MiMo V2.5 Omni on 3x DGX Spark: TP=3 + MTP + 1M context 39 tok/s

3 x DGX SPARKs

Wanted to share a build that took some real work to land: running Xiaomi’s MiMo V2.5 (310B total / 15B active MoE, NVFP4) FULLY omnimodal (text, image, video, audio) at 1,000,000 token context across 3x DGX Spark over RoCE, no switch.

The challenge:

MiMo has 64 attention heads and 4 KV heads. Neither divides by 3, so stock vLLM cannot tensor-parallel shard it across 3 nodes (the QKV split asserts on exact divisibility). PP=3 works but kills MTP and tanks single-stream throughput.

The fix (virtual-head padding):

We pad the heads to 96 query / 6 KV so they divide cleanly by 3 (32 q / 2 KV per rank), then zero-mask the pad heads so they contribute nothing. This is the same approach used for MiniMax-M3’s TP=3, ported onto MiMo’s attention class AND the MTP draft config. Two more fixes were needed: a FusedMoE zero-fill (the uninitialized padded MoE tail was corrupting NVFP4 output until made truly zero-equivalent), and an attention_sink_bias padding fix for the MTP draft (the loader did 64//3=21 while the virtual sink pads to 32).

Results (69-scenario tool-calling eval, thinking OFF, 3-run avg):

  • Quality 97.3, Responsiveness 96.4, Deployability 97.3

  • Decode 38.8 tok/s, effective 35.1 tok/s

  • Median answer latency ~1.2s

  • KV cache 3,127,938 tokens at 1M context (3.13x concurrency)

  • All 4 modalities verified live (described a real video clip + its audio track)

Thinking ON vs OFF (6 full runs): OFF wins clearly, 97.3 vs 88.9 quality and 2x lower answer latency. Thinking ON only posts higher raw tokens/sec because it generates internal reasoning tokens. For agentic / tool-calling work, run thinking OFF.

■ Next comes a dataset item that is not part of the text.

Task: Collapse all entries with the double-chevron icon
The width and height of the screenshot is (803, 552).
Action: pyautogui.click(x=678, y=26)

Infra notes: per-node HCA mapping for NCCL, Ray executor with object-store-memory capped to 1GB + memory-monitor disabled (the GB10 unified memory sits near full when loaded, which is normal), worker-first launch, MTU 9000.

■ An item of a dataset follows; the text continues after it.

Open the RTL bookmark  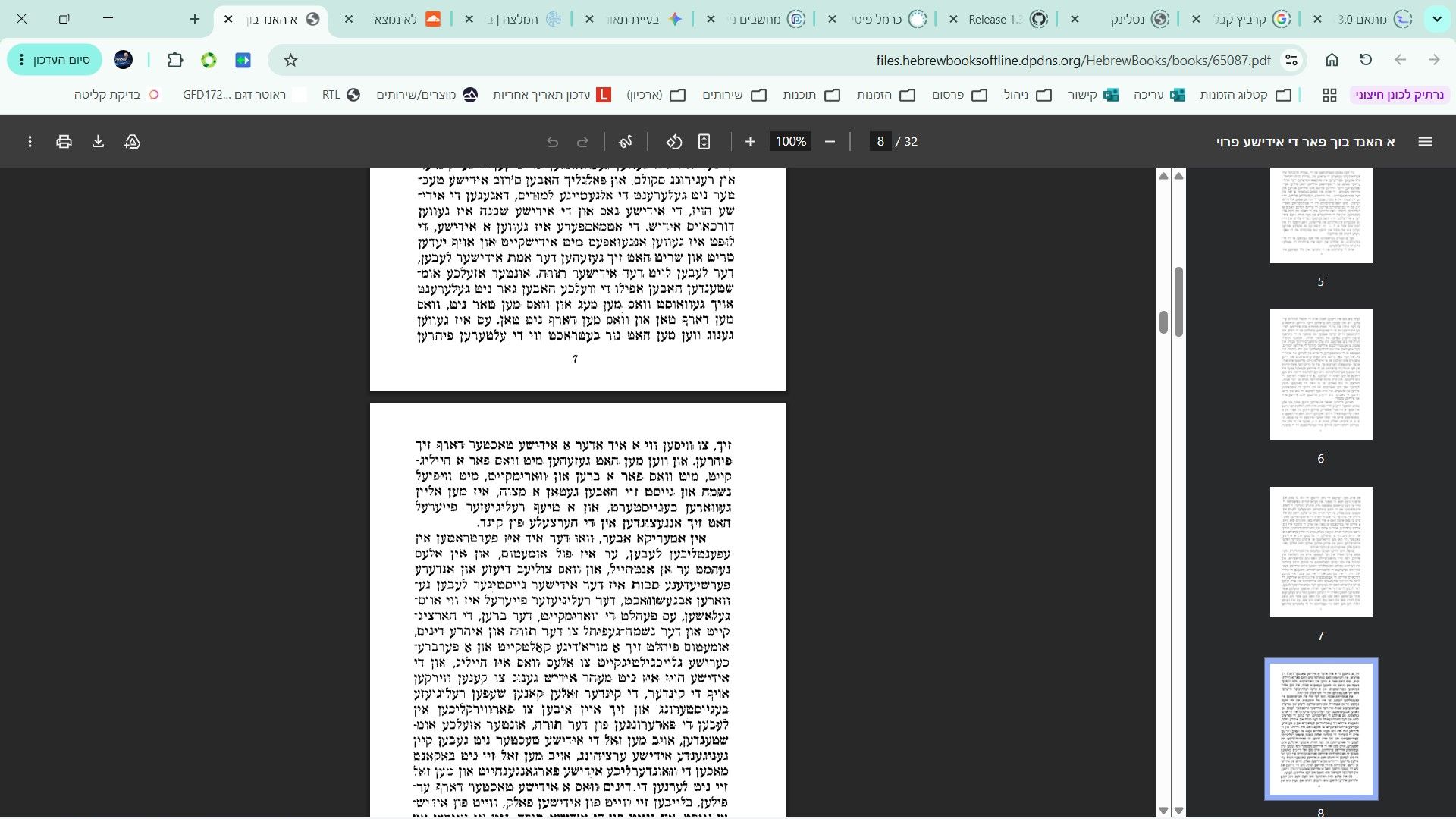point(340,95)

Full recipe, the patch mod, and every raw benchmark JSON (reproducible): GitHub - tonyd2wild/MiMo-V2.5-Omni-3x-DGX-Spark-TP-3-MTP: MiMo V2.5 Omni on 3x DGX Spark: TP=3 + MTP2 + 1M context + full omni, recipe and full benchmarks · GitHub

How’s it compared to a fp8 qwen 3.6 27b? In my testing the 27b has been far, far more reliable than any minimax m2.7 quant I’ve tested, qwen 3.5 397b awq 4bit also fell flat on its face while the 27b does solid even with difficult vision tasks.

Great job, @tonyd615 !
Have you run per tests with context above 64k? This is seem to be where 2-node variant starts heavily chocking and being non-MLA could be an model architecture challenge.

In my experience 27b can be an amazing model (same as 122b) if you overcome it’s lack of large amount of weights by very detailed prompting and with harness that forces it to retrieve information instead of trying to invent in its knowledge gaps. It tends to think a lot, though, so it inflates context and E2E is double of 122b even if generation speed would be the same (they are not - 122b is 1.75x faster). And it has 256k session limit, not 1M. But it’s excellent as a sub-agent, where an agent with large context and weights size like ds4f or similar generates prompts for it enriched with all the details it knows.